Friday, July 23, 2010

Pity Poor Bolivar

Hugo Chavez has decided Simon Bolivar's body must be exhumed to prove he was poisioned by early imperialist plotters.

See http://www.economist.com/blogs/newsbook/2010/07/venezuela

As the Economist notes,

FOR a president facing a weak economy and declining popularity, a centuries-old murder mystery could prove a useful distraction. Venezuela’s Hugo Chávez is not one to let the lack of any such mystery stand in his way. On July 15th, at the president’s order, a team of white-clad soldiers and forensic scientists opened the lead coffin holding the remains of Simón Bolívar, the Caracas-born South American independence hero. He was exhumed to see if he died of tuberculosis, as historians assert, or was poisoned by political rivals—“crucified like Christ,” as Mr Chávez insists.
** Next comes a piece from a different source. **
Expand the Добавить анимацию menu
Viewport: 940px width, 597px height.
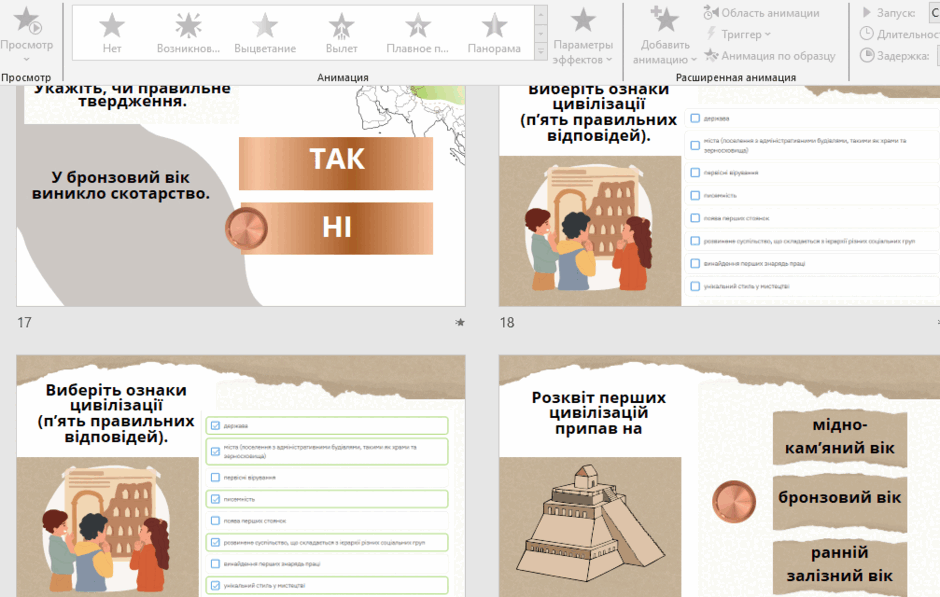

The president has long idolised Bolívar, the nation’s secular saint. He even renamed the country the “Bolivarian Republic of Venezuela.” Although Bolívar was in fact quite conservative, Mr Chávez sees him as a socialist, and advertises his own movement as the long-delayed realisation of the Liberator’s dream. In this scheme, the descendants of the “oligarchs” and “imperialists” who purportedly killed Bolívar are now plotting to assassinate his ideological heir.

In this Chavez has only followed the precedent of other dictators. Saddam wanted to associate his regime with the glories of ancient Babylon. Mussolini looked to ancient Rome. Hitler himself apparently was not all that interested, but Himmler's SS funded archaeological digs looking for the remains of ancient "Germania." And so it goes.